En réédition chez PLEIN CHANT :

 

Reedition Bonnet 1                                 Reedition Bonnet 2

 

        Trois nouveaux titres dans la collection automne des éditions Plein Chant, dont la réédition d' Enfance limousine et de A l'école de la vie, de René Bonnet. Charpentier et écrivain, Bonnet (1905-1988), ami de Poulaille est intimement associé à la littérature prolétarienne ainsi qu'à la création du Musée du Soir (1) en 1935. Collaborateur de diverses revues, il a rédigé de nombreuses notes de lecture et consacré des articles à différents auteurs prolétariens.

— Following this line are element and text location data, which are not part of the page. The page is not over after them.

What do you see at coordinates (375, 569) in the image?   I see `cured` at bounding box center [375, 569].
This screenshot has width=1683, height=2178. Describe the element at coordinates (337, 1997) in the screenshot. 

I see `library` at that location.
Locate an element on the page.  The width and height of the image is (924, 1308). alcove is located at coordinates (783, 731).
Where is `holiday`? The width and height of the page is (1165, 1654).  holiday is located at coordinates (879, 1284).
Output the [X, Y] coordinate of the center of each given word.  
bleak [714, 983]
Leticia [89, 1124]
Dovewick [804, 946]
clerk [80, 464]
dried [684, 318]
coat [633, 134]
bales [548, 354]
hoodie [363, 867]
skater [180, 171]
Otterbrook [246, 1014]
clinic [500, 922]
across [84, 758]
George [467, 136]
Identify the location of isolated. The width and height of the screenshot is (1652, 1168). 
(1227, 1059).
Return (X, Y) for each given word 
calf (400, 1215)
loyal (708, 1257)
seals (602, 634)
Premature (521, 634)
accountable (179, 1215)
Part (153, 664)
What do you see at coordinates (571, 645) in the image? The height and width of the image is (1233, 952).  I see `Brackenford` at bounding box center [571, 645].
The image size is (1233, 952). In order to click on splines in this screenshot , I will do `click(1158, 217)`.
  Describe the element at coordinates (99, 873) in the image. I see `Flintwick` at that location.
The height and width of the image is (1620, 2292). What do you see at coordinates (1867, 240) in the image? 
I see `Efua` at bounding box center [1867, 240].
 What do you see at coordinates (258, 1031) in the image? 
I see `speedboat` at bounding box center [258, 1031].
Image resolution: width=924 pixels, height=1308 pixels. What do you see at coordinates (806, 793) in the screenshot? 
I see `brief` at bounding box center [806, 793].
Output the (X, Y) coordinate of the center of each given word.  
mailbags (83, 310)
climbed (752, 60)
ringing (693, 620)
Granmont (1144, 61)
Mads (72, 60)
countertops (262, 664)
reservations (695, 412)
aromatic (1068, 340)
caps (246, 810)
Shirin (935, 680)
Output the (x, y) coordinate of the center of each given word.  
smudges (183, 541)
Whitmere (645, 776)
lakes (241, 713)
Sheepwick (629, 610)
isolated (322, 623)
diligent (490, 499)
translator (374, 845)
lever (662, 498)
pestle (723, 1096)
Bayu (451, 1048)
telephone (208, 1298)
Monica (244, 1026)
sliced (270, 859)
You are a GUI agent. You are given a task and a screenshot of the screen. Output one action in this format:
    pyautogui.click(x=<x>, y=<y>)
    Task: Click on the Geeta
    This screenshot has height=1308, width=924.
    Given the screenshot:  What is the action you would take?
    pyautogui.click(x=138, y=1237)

       Enfance limousine, publié à compte d' auteur en 1954, retrace l' enfance de Marcelin (Bonnet lui-même; Marcelin est le diminutif de Martial, son grand-père) dans la corrézienne commune de Tarnac(2), plus précisément au "village" de Champeaux, riche de...trois feux.

       L'enfant a été confié par ses parents à ses grand-parents maternels, manifestement entre 1907 et 1919, ainsi que sa sœur, puis son frère.Au total, douze personnes dans la maison.

       Durant ces années, avec en filigrane la guerre, qui mènera père et oncles au front (défense de chanter dans la maison), l'enfant aura l'occasion d' explorer "les 150 hectares de terre de Champeaux dont aucune parcelle, aucun recoin, ne m'était inconnu". L' occasion aussi de découvrir les travaux des champs, au rythme des saisons, la garde des vaches et des brebis, les veillées, les fêtes et... l' école (distante de trois kilomètres) sans compter les espiègleries d' enfant et cette mini guerre des boutons qui, le jour des Rameaux, "divisait les écoliers en deux camps adverse : ceux d' en bas et ceux d' en haut".

       Septembre 1919 et le retour à Paris qui clôt "une jeunesse paysanne libre, donc heureuse"(3).

       A l' école de la vie, bien que publié antérieurement à Enfance limousine (1) retrace la désillusion du retour à Paris:"C'était ça la rue où il était né, où il avait vécu de sept à huit ans? C'était cette rue étroite aux maisons sales?", les réflexions blessantes des passants croisés dans la rue : "Encore un qui n'a pas été baptisé à Notre-Dame". Une dernière escapade à Champeaux, retour à Paris, puis : "huit jours plus tard, une sirène réglait ses mouvements" : commencent les années d' apprentissage en charpenterie de Marcelin Dégabriel (patronyme de sa mère). Débuts difficiles: ne pas tutoyer les compagnons, supporter les surnoms et les "blagues grossières", "mendier pour son patron" (se tenir, les jours de paie, près du guichet, casquette à la main, pour quêter de quoi acheter le blanc d' Espagne). Mais aussi Parain, le "sous- gâcheur" (sous-contremaître) qui l'initie au métier et lui explique, au hasard de leurs déplacements en ville, les particularités de tel ou tel ouvrage; les cours de trait, qui permettent aussi les discussions entre ouvriers, Beauvisage,(5) syndiqué, qui évoque Agricol Perdiguier et le Compagnonnage; l'adhésion au patronage laïque, la lecture de la revue Monde, de Barbusse; au terme, un "compagnon fini", qui renonce à concourir pour le titre de Meilleur ouvrier de France et qui, après un long débat intérieur, refuse de devenir "gâcheur" (contremaître): "Dégabriel sera ouvrier pour gagner son pain et parce qu' il aime manier et travailler le bois, matière vivante. Mais sa vraie vie sera celle qu' il organisera à sa guise, sa journée terminée, ou le dimanche, qu' il prolongera en dormant moins. Sa vie intérieure: libre." C' est tout René Bonnet, dirait le facteur poète Jules Mougin.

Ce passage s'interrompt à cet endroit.